Such doubts start to creep in and this eventually infiltrates the trust they had originally placed on the teacher. The moment this happens, the relationship starts to fail, especially when there is not the acceptance that the teacher is also allowed to be human.
The vulnerabilities of the teacher are even more revealed when the teacher's master is close to his/her end. I saw this in my father. And in myself when my own father was dying. In this state, it is possible that the teachers are not as available to their students, certainly not as much as they were earlier on. Especially as a very strong and capable container. This further drives a deep wedge between the students and the teacher.
At this point the student's bubble of safety starts cracking and in a desperate attempt to retain the secure feeling, an unconscious urge to disconnect from the teacher, and rather connect to the teacher's teacher, the grand master, even if he were merely an image, starts to manifest. And this, I believe, is what I saw in many students of my father as they distanced themselves from him, and claimed to be students of my grandfather instead. And this is what I see now, with some of my own students or students of my father's other students as well.
My father was so benevolent that he remained silent and did not confront their fabrications. His philosophy was very simple. He let them live their lies, while he continued to focus on his own teaching and dharma.
Some claimed that they had so many years of studying with my grandfather, forgetting that my father, the true successor of T Krishnamacharya, had lived together with his teacher till his teacher's last breath. Nothing compares to the learning that he had as a very close and intimate student of his master.
Some even misled my grandfather into signing a blank page, in the guise of seeing an autograph, only to later use his signature in a foreword to a book they would write. While others exclaimed that they had studied intimate secrets on the Yogic teachings that no one else had access to.
While my grandfather was alive, these students saw their relationship to him differently. But the moment he was gone, their truths changed.
Unfortunately, the dignity of my father's silence gave some credibility to these claims, at least in the eyes of the public.
Almost three decades later, I see history repeating itself, with my father's transition bringing forth similar situations.
Students who studied with me have started to declare that they were private students of my father’s. Students who studied with some of my father's other longer term students, seem to have forgotten their own teachers and now claim they have studied Yoga Therapy directly under the supervision of Sir Desikachar. Many who have hardly known him are now writing memoirs and articles in magazines and newspapers when they were hardly close to my father. Some even falsely blogged about his health, when they had not been in contact with him for more than a decade, nor even bothered to reach out to the family to find out how he was. Even more fascinating, some of those who claim in articles to be close to our family, have not even cared enough to send condolences to my grieving mother.
I know that these are not just situations affecting my family, and my tradition. I know other Yogis, who like me, are the successors of their family traditions, have faced similar experiences.
Even as I continue to search for these answers in my heart, I invite all those in the Yoga world to do the same and reflect the motivations of such actions.
These situations create a strong case to focus on self empowerment in Yoga, and to remind ourselves that as students and teachers, we have the right to remain human.

INSTRUCTIONS:
1. Decide whether each statement agrees with the essay on teachers and students above. Answer yes or no and quote the deciding words. (a) The writer's father openly confronted the students' fabrications. (b) The writer's father lived with his teacher until that teacher's last breath. (c) Some people blogged about the writer's father's health without having been in contact with him for more than a decade.
2. Write out the stretch of the essay on teachers and students from "Unfortunately, the dignity" through "forth similar situations.".

Collected data:
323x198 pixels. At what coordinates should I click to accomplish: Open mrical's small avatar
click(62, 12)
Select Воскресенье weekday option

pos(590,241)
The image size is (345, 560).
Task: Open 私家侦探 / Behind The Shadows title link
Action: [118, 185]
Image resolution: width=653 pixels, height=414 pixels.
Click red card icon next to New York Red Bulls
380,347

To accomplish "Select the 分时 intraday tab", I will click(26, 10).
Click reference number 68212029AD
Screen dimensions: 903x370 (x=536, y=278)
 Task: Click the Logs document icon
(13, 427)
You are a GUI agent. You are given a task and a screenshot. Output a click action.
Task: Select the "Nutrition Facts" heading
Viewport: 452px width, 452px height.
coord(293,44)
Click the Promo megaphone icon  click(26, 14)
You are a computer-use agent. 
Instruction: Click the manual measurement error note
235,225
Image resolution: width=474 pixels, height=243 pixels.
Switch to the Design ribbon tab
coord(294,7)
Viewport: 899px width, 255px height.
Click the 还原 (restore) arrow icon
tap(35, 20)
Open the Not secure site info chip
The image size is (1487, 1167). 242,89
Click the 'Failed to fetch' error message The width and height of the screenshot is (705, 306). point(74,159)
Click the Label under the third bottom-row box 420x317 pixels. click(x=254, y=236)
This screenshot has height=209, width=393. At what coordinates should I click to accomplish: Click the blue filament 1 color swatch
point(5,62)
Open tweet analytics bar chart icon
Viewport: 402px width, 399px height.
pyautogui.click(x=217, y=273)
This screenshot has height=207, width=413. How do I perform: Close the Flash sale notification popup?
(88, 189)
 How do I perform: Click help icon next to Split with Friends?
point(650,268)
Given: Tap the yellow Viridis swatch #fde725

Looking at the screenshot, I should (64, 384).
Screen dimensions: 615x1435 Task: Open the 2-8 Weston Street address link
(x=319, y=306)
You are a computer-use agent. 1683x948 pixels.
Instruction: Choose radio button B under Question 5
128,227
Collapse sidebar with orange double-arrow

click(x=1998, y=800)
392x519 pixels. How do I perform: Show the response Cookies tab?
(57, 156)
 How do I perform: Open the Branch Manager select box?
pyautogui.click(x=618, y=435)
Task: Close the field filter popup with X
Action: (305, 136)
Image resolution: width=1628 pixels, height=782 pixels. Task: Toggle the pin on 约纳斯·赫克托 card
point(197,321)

EXPECTED RESPONSES:
1.
(a) No: "he remained silent and did not confront their fabrications."
(b) Yes: "had lived together with his teacher till his teacher's last breath."
(c) Yes: "Some even falsely blogged about his health, when they had not been in contact with him for more than a decade"

2.
Unfortunately, the dignity of my father's silence gave some credibility to these claims, at least in the eyes of the public.
Almost three decades later, I see history repeating itself, with my father's transition bringing forth similar situations.